Copy exactly the lines from the first line of the records below through the line containing "Current Rental Sign-In (1161, 24)", including both, and nothing else.

───── PROVIDED DATA ─────

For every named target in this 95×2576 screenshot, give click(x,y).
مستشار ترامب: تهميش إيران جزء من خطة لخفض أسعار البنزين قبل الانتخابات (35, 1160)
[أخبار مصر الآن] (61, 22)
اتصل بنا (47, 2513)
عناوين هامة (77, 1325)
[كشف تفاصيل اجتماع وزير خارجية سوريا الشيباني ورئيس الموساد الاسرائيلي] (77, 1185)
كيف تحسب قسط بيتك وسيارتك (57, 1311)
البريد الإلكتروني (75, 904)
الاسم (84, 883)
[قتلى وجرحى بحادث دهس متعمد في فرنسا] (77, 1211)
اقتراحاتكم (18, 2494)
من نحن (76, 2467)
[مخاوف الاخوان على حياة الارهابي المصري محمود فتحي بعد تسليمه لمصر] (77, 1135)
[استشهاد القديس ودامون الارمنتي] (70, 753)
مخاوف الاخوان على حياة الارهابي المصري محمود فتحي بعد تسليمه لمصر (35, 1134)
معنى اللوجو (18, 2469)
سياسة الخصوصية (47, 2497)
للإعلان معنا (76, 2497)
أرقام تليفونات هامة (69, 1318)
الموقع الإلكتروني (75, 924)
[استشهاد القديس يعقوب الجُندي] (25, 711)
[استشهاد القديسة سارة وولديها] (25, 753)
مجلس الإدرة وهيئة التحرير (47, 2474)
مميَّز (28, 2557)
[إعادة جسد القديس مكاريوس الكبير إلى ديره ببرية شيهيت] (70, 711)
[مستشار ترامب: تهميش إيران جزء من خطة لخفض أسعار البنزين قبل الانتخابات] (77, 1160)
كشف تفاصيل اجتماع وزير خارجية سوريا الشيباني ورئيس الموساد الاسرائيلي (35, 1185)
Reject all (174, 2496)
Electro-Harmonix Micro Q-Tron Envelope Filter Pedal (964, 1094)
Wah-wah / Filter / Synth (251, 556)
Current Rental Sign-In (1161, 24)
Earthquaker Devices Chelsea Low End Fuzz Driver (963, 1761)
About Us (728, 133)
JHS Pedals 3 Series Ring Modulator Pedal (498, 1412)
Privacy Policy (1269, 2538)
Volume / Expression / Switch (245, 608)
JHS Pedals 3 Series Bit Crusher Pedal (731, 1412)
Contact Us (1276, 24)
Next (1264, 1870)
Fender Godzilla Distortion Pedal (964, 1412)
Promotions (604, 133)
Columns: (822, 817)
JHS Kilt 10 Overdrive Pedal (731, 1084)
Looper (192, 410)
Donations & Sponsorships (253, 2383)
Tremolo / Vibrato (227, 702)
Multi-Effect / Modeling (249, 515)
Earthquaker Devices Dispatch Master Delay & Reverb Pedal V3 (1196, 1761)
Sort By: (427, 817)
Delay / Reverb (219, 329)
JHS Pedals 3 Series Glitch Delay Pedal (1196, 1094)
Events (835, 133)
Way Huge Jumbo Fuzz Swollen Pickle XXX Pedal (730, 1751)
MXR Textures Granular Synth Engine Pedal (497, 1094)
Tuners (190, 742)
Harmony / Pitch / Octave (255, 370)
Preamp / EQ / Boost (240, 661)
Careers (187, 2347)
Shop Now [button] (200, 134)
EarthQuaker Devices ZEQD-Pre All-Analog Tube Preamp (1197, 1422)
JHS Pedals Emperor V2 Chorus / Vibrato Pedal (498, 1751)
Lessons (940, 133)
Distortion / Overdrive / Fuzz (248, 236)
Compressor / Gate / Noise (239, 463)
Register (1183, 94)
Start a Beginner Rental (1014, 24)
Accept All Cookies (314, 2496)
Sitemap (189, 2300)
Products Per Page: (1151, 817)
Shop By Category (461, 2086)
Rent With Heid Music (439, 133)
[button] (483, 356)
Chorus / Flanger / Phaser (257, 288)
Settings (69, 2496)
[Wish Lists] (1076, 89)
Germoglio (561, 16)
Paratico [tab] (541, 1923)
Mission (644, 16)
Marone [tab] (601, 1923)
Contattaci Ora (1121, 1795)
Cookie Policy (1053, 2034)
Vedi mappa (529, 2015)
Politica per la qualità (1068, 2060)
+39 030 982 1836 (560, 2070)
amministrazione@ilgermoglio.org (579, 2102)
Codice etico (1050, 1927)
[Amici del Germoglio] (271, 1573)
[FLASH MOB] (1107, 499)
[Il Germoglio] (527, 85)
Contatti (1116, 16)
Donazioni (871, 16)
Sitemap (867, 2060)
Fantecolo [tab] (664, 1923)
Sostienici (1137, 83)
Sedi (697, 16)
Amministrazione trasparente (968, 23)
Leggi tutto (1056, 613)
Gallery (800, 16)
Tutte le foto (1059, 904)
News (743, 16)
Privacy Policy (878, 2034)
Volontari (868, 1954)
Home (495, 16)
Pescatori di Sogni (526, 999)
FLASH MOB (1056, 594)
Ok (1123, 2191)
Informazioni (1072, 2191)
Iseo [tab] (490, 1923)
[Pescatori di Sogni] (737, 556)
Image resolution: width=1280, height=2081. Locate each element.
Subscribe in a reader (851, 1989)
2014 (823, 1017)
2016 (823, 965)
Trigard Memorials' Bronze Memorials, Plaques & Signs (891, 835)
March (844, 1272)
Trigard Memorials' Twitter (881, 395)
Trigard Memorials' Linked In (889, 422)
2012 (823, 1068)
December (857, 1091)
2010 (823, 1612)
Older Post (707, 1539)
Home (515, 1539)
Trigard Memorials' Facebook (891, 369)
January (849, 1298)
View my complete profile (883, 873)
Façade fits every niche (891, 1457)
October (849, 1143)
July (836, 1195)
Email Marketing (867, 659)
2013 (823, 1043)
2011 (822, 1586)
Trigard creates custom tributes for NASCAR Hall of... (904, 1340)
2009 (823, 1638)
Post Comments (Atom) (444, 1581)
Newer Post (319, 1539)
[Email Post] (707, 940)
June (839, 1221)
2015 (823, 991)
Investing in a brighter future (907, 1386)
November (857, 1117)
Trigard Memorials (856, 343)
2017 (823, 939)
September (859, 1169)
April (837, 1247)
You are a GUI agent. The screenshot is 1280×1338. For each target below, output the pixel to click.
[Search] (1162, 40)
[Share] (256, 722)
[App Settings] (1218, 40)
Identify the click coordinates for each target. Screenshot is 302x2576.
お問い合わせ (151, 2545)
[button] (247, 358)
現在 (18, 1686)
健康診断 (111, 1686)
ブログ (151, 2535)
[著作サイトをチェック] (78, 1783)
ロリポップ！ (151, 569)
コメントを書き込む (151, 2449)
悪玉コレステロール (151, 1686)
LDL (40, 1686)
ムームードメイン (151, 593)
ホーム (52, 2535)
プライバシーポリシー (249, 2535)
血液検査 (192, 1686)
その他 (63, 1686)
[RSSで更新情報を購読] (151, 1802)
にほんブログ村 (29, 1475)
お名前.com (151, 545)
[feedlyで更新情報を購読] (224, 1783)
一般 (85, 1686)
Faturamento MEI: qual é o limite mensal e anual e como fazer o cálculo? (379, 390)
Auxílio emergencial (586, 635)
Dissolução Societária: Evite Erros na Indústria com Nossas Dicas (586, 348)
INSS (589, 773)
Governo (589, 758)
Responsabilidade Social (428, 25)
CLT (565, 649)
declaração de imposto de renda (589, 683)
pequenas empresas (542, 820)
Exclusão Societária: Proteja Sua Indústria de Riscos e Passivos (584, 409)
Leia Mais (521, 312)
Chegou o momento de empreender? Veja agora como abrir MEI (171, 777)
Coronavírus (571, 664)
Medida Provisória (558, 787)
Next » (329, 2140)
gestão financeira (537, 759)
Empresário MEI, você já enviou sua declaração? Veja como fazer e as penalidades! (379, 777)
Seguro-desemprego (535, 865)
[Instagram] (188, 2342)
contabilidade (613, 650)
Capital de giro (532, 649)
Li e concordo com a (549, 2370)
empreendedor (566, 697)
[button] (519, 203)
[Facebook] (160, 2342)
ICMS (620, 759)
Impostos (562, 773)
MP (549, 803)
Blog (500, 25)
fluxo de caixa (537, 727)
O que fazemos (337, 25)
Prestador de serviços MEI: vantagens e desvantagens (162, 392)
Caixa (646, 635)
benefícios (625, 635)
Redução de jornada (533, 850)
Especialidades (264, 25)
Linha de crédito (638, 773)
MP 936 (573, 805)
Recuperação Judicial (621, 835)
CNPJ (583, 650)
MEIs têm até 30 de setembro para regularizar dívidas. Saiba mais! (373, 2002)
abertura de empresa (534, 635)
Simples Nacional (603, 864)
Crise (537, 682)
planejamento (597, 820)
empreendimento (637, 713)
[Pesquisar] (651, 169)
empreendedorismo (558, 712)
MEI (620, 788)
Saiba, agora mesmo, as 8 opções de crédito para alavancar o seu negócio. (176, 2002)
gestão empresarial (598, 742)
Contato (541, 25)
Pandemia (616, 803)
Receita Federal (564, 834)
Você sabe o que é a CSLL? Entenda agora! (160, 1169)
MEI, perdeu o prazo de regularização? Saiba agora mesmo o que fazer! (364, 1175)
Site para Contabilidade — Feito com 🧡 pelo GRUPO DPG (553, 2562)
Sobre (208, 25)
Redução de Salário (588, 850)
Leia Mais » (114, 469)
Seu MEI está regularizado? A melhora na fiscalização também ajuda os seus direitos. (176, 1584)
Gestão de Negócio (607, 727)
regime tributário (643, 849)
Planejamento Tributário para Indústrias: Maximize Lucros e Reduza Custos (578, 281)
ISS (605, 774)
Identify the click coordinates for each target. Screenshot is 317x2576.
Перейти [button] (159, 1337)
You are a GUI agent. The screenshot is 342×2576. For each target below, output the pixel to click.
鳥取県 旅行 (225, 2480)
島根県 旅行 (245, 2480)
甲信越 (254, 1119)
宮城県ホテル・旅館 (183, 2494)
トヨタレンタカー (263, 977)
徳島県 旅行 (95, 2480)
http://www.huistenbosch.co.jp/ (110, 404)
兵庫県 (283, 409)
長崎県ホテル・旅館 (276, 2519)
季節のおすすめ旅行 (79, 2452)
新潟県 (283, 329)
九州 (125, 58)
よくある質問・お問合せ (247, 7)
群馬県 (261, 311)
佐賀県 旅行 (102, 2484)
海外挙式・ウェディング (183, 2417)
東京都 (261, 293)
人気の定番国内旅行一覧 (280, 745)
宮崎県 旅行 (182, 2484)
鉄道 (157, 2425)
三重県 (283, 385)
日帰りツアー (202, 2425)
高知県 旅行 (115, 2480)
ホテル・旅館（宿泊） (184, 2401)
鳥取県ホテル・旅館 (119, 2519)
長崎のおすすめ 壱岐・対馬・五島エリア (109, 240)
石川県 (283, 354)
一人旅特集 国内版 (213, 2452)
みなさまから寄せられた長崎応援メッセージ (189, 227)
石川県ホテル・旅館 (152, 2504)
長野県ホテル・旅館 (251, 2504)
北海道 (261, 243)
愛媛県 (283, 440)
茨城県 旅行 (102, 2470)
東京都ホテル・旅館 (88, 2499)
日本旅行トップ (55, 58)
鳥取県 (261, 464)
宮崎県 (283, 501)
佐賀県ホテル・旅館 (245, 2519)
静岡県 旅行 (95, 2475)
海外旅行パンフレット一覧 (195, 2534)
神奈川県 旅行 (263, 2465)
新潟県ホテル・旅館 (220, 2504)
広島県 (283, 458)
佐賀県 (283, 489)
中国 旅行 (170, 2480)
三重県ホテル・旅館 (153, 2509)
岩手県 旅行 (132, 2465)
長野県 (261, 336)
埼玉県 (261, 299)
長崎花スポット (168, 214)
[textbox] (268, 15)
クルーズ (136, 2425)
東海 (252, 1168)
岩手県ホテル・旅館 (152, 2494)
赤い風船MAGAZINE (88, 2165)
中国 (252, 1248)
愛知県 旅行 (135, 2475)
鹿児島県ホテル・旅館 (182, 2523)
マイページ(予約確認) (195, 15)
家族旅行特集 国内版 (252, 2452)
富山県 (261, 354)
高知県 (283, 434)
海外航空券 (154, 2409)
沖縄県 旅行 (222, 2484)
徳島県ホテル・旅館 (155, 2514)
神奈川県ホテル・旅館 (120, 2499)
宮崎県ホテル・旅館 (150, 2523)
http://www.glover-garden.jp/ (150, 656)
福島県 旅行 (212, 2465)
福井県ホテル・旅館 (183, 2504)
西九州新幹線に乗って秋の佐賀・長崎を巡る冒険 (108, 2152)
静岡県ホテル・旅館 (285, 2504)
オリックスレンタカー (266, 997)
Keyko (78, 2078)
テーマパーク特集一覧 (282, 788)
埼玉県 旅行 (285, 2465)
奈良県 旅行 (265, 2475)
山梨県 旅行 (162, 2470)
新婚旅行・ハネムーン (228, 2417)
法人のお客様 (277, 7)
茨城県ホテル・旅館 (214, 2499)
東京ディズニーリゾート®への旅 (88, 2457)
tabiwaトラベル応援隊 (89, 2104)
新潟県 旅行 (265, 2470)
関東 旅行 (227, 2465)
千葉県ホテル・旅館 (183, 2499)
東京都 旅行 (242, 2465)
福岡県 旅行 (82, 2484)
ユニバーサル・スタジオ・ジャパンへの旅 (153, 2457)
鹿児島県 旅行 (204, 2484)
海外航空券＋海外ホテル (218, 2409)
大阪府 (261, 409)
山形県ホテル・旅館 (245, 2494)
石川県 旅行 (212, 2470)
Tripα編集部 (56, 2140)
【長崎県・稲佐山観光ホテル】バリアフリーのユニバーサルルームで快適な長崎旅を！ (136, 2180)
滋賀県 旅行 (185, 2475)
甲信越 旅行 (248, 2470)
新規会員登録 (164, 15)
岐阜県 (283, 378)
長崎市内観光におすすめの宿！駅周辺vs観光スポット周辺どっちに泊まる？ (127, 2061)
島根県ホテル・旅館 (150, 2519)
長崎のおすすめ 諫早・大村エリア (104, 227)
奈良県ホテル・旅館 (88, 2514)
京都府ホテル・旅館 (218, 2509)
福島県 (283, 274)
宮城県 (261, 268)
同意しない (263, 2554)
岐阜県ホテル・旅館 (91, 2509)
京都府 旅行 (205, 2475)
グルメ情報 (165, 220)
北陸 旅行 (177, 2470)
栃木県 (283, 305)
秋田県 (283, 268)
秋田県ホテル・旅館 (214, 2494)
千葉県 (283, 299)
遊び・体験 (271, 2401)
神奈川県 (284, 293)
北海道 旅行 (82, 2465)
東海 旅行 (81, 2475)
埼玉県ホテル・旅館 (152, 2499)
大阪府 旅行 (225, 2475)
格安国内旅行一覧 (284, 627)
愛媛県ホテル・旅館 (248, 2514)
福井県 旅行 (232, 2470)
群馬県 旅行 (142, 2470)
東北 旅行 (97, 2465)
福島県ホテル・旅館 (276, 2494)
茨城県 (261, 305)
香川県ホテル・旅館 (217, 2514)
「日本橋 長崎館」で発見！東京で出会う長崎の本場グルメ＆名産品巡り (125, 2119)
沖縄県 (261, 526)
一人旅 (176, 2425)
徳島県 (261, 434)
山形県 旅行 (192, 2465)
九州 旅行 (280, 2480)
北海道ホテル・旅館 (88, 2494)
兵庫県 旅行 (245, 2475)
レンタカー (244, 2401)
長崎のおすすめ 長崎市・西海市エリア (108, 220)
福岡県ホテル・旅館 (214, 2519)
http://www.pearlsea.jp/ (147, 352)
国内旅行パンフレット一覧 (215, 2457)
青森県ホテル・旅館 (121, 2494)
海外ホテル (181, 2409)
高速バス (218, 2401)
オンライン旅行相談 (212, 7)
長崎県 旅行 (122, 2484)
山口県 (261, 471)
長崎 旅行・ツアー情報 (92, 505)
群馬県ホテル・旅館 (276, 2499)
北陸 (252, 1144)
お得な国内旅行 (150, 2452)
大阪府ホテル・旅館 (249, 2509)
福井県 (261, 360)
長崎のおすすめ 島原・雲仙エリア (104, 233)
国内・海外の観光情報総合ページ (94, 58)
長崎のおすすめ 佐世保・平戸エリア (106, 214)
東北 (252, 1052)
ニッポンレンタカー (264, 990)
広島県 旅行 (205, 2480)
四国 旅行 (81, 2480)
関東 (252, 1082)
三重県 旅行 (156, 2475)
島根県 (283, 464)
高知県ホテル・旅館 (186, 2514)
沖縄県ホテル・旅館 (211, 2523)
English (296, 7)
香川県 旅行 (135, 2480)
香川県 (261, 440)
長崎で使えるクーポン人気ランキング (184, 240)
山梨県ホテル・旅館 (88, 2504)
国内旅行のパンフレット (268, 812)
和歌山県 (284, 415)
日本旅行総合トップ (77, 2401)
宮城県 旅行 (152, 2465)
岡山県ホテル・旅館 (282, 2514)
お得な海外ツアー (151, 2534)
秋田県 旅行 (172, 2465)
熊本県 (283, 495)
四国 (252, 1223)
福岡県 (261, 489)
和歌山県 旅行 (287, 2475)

─────

■ **TASK ANSWER**
For every named target in this 95×2576 screenshot, give click(x,y).
مستشار ترامب: تهميش إيران جزء من خطة لخفض أسعار البنزين قبل الانتخابات (35, 1160)
[أخبار مصر الآن] (61, 22)
اتصل بنا (47, 2513)
عناوين هامة (77, 1325)
[كشف تفاصيل اجتماع وزير خارجية سوريا الشيباني ورئيس الموساد الاسرائيلي] (77, 1185)
كيف تحسب قسط بيتك وسيارتك (57, 1311)
البريد الإلكتروني (75, 904)
الاسم (84, 883)
[قتلى وجرحى بحادث دهس متعمد في فرنسا] (77, 1211)
اقتراحاتكم (18, 2494)
من نحن (76, 2467)
[مخاوف الاخوان على حياة الارهابي المصري محمود فتحي بعد تسليمه لمصر] (77, 1135)
[استشهاد القديس ودامون الارمنتي] (70, 753)
مخاوف الاخوان على حياة الارهابي المصري محمود فتحي بعد تسليمه لمصر (35, 1134)
معنى اللوجو (18, 2469)
سياسة الخصوصية (47, 2497)
للإعلان معنا (76, 2497)
أرقام تليفونات هامة (69, 1318)
الموقع الإلكتروني (75, 924)
[استشهاد القديس يعقوب الجُندي] (25, 711)
[استشهاد القديسة سارة وولديها] (25, 753)
مجلس الإدرة وهيئة التحرير (47, 2474)
مميَّز (28, 2557)
[إعادة جسد القديس مكاريوس الكبير إلى ديره ببرية شيهيت] (70, 711)
[مستشار ترامب: تهميش إيران جزء من خطة لخفض أسعار البنزين قبل الانتخابات] (77, 1160)
كشف تفاصيل اجتماع وزير خارجية سوريا الشيباني ورئيس الموساد الاسرائيلي (35, 1185)
Reject all (174, 2496)
Electro-Harmonix Micro Q-Tron Envelope Filter Pedal (964, 1094)
Wah-wah / Filter / Synth (251, 556)
Current Rental Sign-In (1161, 24)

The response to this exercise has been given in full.